The government has barred councils from making changes to pensioners' entitlement – meaning working-age claimants face an average reduction of 19 per cent to their payments, the think tank said.
And in areas with higher than average pensioner populations that could rise as high as 33 per cent.
New figures show that in Bristol alone, there are more than 31,000 non-pensioners receiving council tax benefit, which is worth between £16 and £18 a week, and covers up to 90 per cent of a bill.
There are 9,660 in North Somerset, 8,720 in South Gloucestershire and 7,280 in Bath & North East Somerset.
These people would be in the firing line for any reduction in payments.

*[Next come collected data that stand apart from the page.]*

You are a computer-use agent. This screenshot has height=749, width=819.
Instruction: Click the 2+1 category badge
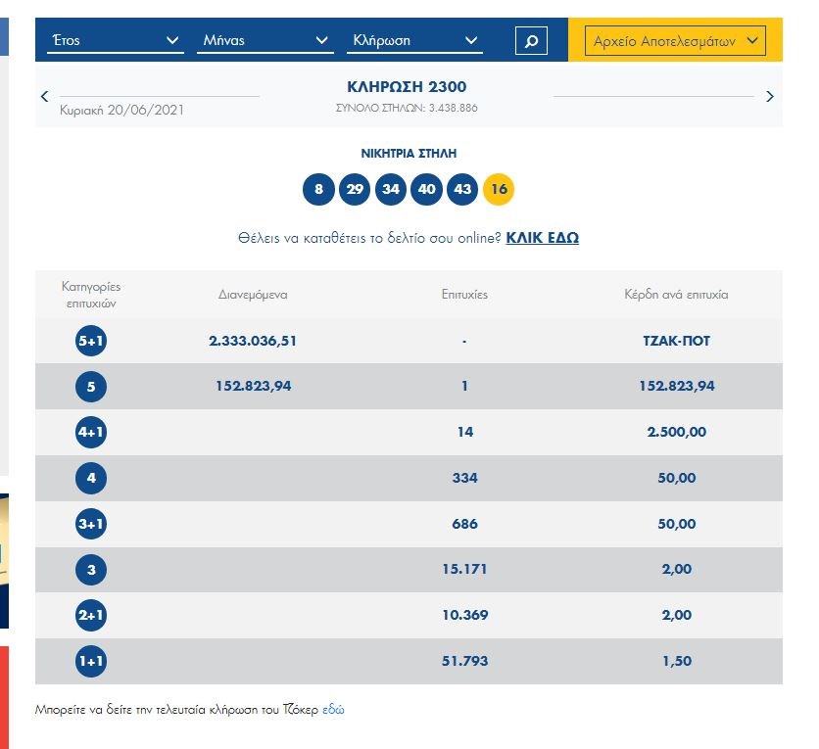pyautogui.click(x=90, y=615)
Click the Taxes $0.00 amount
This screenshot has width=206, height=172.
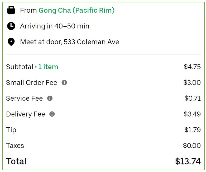coord(192,146)
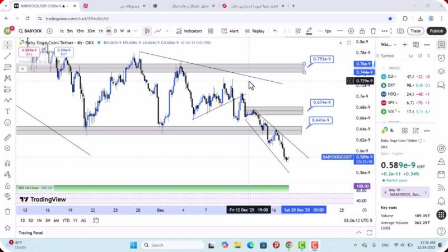Viewport: 448px width, 252px height.
Task: Select the 1D date range
Action: point(22,221)
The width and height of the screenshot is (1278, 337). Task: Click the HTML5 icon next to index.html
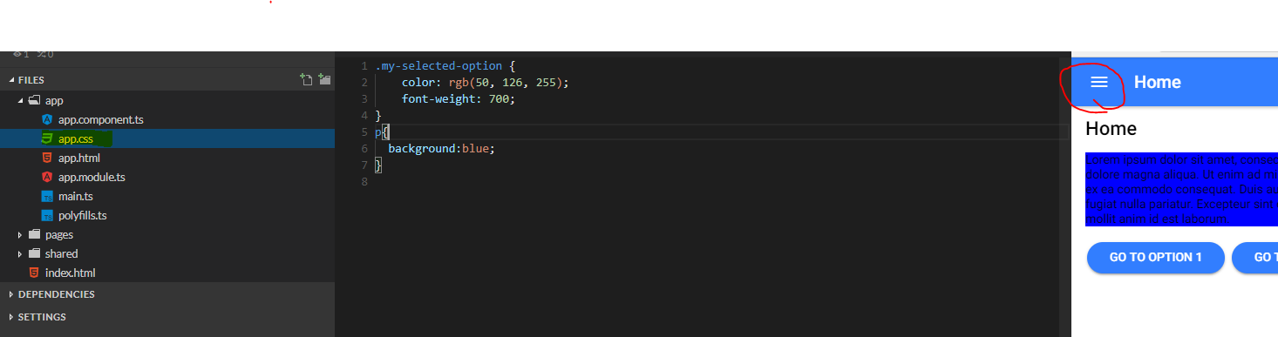click(34, 273)
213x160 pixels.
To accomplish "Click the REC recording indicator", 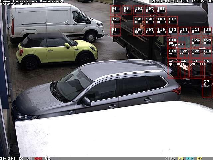I will tap(190, 158).
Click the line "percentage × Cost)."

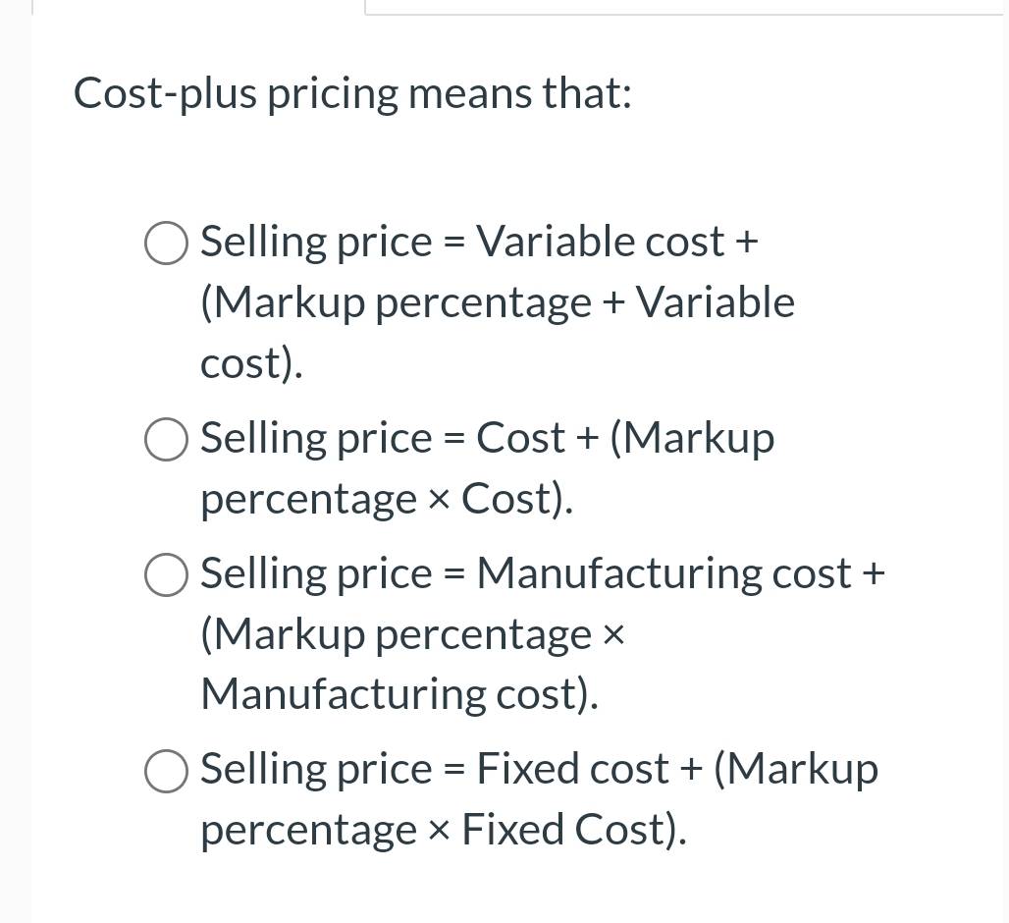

If councils chose instead to subsidise the benefit using other funds, it would require a 0.4 per cent reduction in spending on local services or a 1.9 per cent hike in council tax, the IFS warned.
In the current system, councils receive a rebate from central government for the amount of council tax they need to subsidise.
From 2013, council tax benefit will effectively be abolished, and councils will be given a set amount in advance, based on previous year's totals and including the cost saving target, to set up their own version.
Parliamentary figures show the bill for the payments reached just under £40 million in Bristol in 2010/11, and a total of £77.7 million across the four local authority areas.
Stuart Adam, of the IFS, said: "Councils have little experience or expertise in designing means-tested support schemes and very little time to do it."
The IFS report, funded by the Joseph Rowntree Foundation, found the funding cut would hit the most deprived areas hardest.
Local Government Association chairman Sir Merrick Cockell said: "Councils are extremely worried about how they're going to protect deserving and vulnerable people from the £500 million cut to council tax benefit next year.
"The cut goes way beyond the money that can be retrieved by cancelling discounts on second homes and empty properties and councils are being put in an impossible position."
Local Government Minister Andrew Stunell said local authorities are to get greater discretion over raising council tax on second homes and empty properties.
He said: "The vast majority of local authorities potentially have a substantial stream of additional income, if they believe they will face difficulties."